Caffeine may be a soldier’s best friend

Associated Press

WASHINGTON — Go ahead with that second cup of joe, sailor.

Caffeine can help improve reaction time and performance for military servicemen who must perform complex tasks or who need help staying alert for longer periods of time, according to a new report by the National Academy of Sciences.

The report, by the academy’s Institute of Medicine, found that 100 to 600 mg of caffeine, the equivalent of one to six cups of coffee, can help "maintain cognitive performance," especially in times of sleep deprivation.

"Specifically, it can be used in maintaining speed of reactions and visual and auditory vigilance, which in military operations could be a life or death situation," according to the report.

"We think this is going to be extremely important in this ongoing effort to combat terrorism," Lt. Col. Donald Archibald, deputy director of military operational medicine at Fort Detrick, Md., said Thursday.

Americans can simply turn on a television "to see the amount of time and what the service members are being put through in terms of lack of sleep and stress," Archibald said. "Something that will boost their capabilities at crucial moments is very important."

Researchers are already exploring ways to put caffeine in nutrition bars or chewing gum as alternatives to coffee, Archibald said.

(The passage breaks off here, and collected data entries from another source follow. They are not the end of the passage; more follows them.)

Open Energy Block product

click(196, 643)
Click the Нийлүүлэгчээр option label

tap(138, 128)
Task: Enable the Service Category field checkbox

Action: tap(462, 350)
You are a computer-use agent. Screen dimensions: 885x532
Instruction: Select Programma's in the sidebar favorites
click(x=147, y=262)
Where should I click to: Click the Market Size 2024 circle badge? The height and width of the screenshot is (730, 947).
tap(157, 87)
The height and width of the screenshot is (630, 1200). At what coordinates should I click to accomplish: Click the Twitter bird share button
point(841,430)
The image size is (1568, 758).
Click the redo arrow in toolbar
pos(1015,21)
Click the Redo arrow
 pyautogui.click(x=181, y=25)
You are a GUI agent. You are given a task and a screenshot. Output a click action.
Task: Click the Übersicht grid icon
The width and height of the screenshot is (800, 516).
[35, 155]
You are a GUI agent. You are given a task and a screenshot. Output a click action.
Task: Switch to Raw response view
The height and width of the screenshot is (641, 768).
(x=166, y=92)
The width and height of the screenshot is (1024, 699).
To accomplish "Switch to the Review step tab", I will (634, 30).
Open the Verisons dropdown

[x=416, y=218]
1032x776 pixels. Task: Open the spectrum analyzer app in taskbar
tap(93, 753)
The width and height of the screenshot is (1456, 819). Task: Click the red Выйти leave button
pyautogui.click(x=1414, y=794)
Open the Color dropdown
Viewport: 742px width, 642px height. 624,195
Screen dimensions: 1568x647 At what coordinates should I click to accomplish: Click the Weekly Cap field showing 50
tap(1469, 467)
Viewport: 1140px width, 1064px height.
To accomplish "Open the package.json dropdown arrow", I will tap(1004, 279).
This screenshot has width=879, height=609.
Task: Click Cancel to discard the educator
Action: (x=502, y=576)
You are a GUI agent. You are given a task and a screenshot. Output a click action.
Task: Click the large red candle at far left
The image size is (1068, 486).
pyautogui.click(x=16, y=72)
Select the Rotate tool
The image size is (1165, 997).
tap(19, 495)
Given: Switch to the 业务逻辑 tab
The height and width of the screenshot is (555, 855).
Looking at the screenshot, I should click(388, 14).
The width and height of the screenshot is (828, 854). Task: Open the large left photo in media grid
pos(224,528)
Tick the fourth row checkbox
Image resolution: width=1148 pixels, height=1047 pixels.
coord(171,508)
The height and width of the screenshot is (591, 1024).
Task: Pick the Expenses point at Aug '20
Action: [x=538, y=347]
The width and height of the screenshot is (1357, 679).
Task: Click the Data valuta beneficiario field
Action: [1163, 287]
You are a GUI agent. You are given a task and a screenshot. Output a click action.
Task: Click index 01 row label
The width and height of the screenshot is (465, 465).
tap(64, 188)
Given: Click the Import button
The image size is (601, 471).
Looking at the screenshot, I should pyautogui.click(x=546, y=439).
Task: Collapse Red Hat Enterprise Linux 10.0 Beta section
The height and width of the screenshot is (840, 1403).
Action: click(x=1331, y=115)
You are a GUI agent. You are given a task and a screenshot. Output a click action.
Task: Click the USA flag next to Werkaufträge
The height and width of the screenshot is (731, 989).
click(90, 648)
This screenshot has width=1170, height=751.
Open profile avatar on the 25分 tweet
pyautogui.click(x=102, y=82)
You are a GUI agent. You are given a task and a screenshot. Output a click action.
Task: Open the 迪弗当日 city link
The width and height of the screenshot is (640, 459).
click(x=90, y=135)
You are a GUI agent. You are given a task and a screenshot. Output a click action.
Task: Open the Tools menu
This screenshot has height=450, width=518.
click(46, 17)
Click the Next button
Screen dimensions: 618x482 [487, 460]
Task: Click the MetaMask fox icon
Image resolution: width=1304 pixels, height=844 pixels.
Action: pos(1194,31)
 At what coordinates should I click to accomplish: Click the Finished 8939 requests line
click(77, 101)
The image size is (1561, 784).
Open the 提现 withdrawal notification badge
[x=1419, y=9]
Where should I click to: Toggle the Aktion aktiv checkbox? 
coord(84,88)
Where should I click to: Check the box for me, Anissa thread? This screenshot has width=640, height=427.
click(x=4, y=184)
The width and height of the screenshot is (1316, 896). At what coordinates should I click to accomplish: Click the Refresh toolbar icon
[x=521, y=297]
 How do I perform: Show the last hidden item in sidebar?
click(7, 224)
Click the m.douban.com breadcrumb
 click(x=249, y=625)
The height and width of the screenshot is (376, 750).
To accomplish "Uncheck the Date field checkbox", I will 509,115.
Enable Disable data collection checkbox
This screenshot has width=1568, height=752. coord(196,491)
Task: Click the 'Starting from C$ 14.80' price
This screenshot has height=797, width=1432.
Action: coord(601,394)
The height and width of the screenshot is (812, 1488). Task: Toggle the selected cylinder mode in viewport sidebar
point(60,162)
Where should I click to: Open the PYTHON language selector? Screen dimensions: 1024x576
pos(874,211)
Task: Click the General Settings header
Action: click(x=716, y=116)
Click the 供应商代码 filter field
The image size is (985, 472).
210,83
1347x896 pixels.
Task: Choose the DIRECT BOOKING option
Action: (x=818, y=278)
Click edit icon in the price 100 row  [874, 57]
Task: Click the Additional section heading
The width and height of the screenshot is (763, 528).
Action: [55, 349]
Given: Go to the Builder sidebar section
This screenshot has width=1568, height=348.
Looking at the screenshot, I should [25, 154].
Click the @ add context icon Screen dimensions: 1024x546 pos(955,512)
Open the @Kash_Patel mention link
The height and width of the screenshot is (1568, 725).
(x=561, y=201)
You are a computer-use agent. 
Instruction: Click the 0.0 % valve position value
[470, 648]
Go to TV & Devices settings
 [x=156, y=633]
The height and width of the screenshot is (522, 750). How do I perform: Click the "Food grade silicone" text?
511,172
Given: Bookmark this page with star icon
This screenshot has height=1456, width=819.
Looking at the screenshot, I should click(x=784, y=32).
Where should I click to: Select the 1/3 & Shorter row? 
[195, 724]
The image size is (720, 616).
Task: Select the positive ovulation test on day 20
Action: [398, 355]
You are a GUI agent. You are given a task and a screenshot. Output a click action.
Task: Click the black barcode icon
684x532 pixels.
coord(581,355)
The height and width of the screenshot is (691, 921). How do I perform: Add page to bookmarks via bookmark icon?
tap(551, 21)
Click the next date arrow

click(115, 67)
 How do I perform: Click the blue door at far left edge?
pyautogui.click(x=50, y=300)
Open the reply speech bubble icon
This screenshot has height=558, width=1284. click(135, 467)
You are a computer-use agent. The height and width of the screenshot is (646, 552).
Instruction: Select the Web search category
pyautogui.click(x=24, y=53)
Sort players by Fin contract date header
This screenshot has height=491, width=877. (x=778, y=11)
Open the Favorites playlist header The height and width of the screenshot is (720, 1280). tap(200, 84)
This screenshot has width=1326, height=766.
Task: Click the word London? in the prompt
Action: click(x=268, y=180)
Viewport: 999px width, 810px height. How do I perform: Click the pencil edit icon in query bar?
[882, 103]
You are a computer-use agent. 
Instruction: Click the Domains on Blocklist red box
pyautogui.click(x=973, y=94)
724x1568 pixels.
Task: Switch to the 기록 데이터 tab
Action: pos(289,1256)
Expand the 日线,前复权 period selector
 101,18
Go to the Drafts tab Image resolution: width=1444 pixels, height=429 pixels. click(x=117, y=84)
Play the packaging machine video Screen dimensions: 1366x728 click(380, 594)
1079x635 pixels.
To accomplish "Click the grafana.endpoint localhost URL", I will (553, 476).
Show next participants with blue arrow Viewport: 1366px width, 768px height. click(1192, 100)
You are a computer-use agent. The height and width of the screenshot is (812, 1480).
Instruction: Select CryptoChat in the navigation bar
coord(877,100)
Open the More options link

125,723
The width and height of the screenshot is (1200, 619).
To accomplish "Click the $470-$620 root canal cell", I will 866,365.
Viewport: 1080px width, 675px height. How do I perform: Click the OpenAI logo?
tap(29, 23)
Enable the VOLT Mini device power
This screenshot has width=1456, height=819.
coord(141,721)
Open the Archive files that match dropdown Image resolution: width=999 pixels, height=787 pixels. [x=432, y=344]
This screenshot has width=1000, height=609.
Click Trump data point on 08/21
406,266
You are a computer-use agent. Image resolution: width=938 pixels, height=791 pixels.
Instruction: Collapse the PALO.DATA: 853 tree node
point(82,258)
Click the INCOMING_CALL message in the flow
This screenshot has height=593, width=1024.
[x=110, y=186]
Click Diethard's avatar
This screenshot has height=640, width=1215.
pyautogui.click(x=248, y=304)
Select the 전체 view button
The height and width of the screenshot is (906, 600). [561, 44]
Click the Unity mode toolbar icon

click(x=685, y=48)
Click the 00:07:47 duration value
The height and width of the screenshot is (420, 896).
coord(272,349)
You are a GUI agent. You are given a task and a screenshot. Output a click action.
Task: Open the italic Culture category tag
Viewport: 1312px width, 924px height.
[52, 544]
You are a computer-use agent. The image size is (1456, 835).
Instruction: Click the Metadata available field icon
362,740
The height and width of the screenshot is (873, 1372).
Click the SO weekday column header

A similar dose of caffeine, about 200 to 600 mg, also appears effective in "enhancing physical endurance and may be especially useful in returning some of the physical endurance lost at high altitude," said the study, released Wednesday.

The military also is considering other drugs, including modafinil, a drug used to counteract narcolepsy, to help servicemen stay awake.

The Institute of Medicine is part of the National Academy of Sciences, a private organization chartered by Congress to advise the government on scientific matters.